How Alcohol Use Affects Our Daily Lives

Alcohol can affect your relationships, career and more. Learning how alcohol affects you personally may help you make a necessary change.

Estimated watch time: 6 mins

Summary:

The effects of alcohol can be more pervasive and far-reaching than we might realize. Alcohol use can impact your relationships, your parenting ability and your career. There are also significant financial and legal costs to consider.

This video guides you through some of the ways alcohol could be affecting your life, maybe without you even noticing.

Video Materials:

Transcript:

How Alcohol Affects Our Daily Lives

In this lesson, we’ll discuss how alcohol use negatively affects us in our day-to-day life.

Let’s start at the basics. Let’s look at how our home life gets affected by our alcohol use.

One of the primary ways that our alcohol may affect our home life is in our relationships with others. We may fight more, we may isolate more, and the people that we hold dear often find that they are no longer as close to us or that they don’t feel like they know us anymore.

If we are a parent, we are putting our children in a very difficult position. Parenting a child as an active alcoholic increases the child’s risk for future health and addiction issues. This may actually be one of the factors that has informed our own addiction. So we are then perpetuating this cycle within our own family.

And one of the most basic ways alcohol use negatively affects us is that we would be unable to be fully present and engaged with people we care for the most. If we are so focused on our drinking or that we isolate in order to drink, then we lose that time and that quality engagement with those people that we want to be with most often.

Not only does our drinking run the risk of affecting us at home, in our relationships and in our self-care, but also outside of the home, in areas such as work and school.

What we may find with our drinking is that when we go to work, we are not completing our work as efficiently. We cannot accomplish the same amount of work as we would were we sober.
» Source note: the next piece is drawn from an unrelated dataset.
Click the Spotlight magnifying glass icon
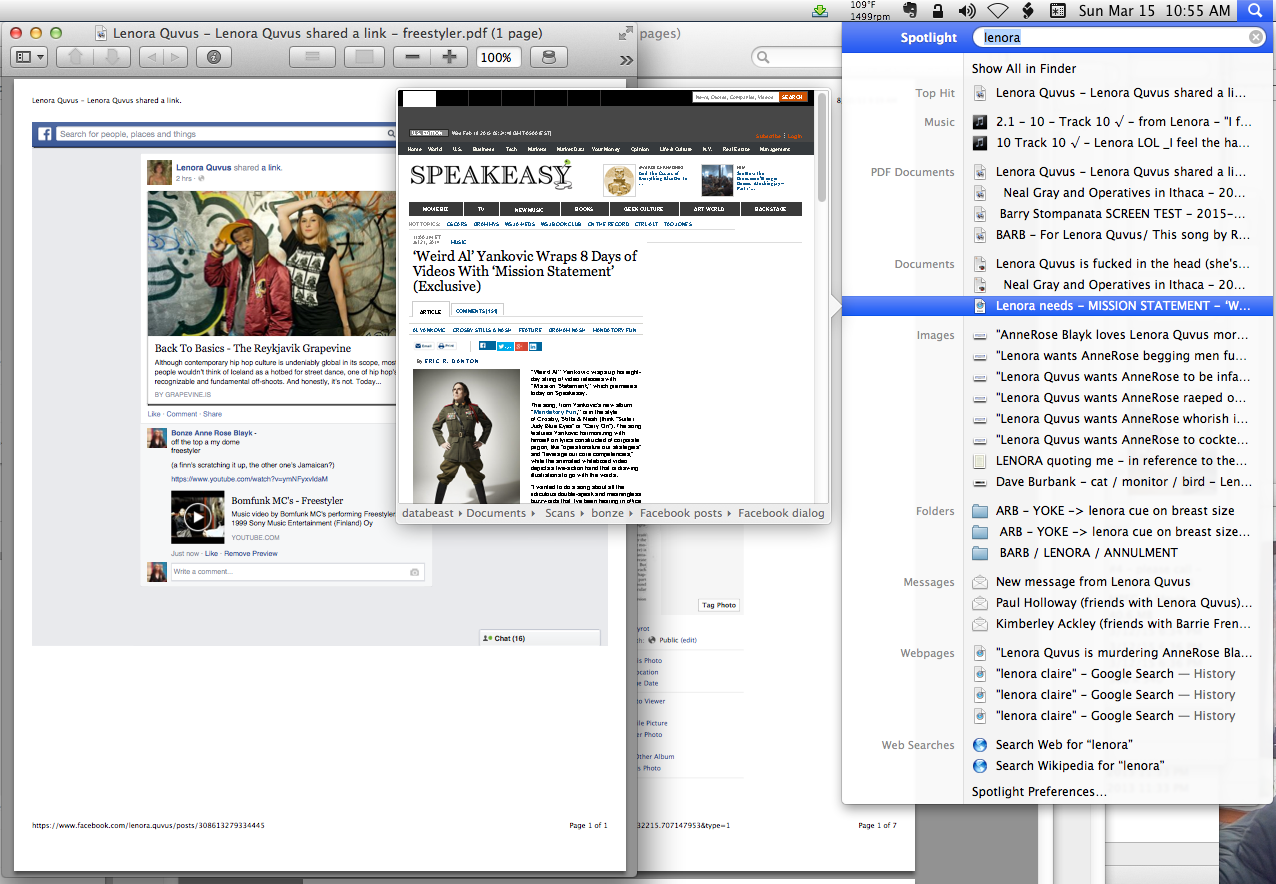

We’re at an increased risk for calling out and missing shifts, particularly as we try to mitigate the effects of hangover or withdrawal symptoms.

More fundamentally, if we come to work under the influence, we may create safety hazards for both ourselves and for those around us, particularly if we have to operate heavy machinery or drive as part of our job.

Not only will we not be working as efficiently, but the quality of our work may go down. And because of all of these effects, we have put ourselves in a position where we are more likely to lose our job or to not be hired for a job to which we applied. Or if we’re in school, we may not be able to complete our program.

Our alcohol use may also affect how we engage with social supports outside of our home. We may choose to stay at home or in a setting that is close to alcohol over any activities that we may have previously engaged in with our friends. We may push others away with our behavior when we’re intoxicated, whether that’s with fighting, saying things that are hurtful, or maybe just not engaging with them.

On the other hand, perhaps our friends also are struggling with their own substance issues. So when we are looking for help, we don’t have a strong enough social support system to help us move out of our own addiction.

Let’s look at financial and legal costs. Studies indicate that one drink costs the US economy $2.05. If we were to take all of the drinks consumed within a year in the United States, it would add up to $807 per person in costs to the society due to people’s drinking.

So as an individual, let’s look at what those would look like for you. You would be at risk of charges related to drinking, such as a DUI, maybe disorderly conduct or public intoxication, among others. You might lose your job and therefore your income. That could affect your entire family and household. You may develop health concerns related to your drinking that will also cost you in medical bills.

If we’re looking at the greater picture, alcohol misuse costs the United States about $249 billion dollars per year. And so that includes the legal costs, those medical costs, workplace productivity and property damage. And at its most basic, true financial costs for drinking are going to add up with your increased usage and consumption. Do you know how much money you spend on your drinking every month?

  • So ask yourself, is it worth it?
  • How has your alcohol drinking cost you, not just financially, but socially, emotionally?
  • Have you found that you’ve become increasingly isolated?
  • Where are you spending your time? What grabs your attention?
  • Where are your resources going?

As part of this lesson, you will find an activity with tracking cards that you can use to help you track your alcohol consumption. In addition to tracking your alcohol consumption, I would ask that you track the additional costs that come with it.

  • Did you isolate when you drank?
  • How much did it cost you financially?
  • Did you have a fight after you drank?

We can take these cards and look at how our alcohol use may be affecting us and just how much it is costing us. And then we can ask ourselves, how can we increase safe behaviors? How do we re-engage with those things that we consider most important to us?

In our next lesson we will discuss risk factors for the development of alcohol use disorder.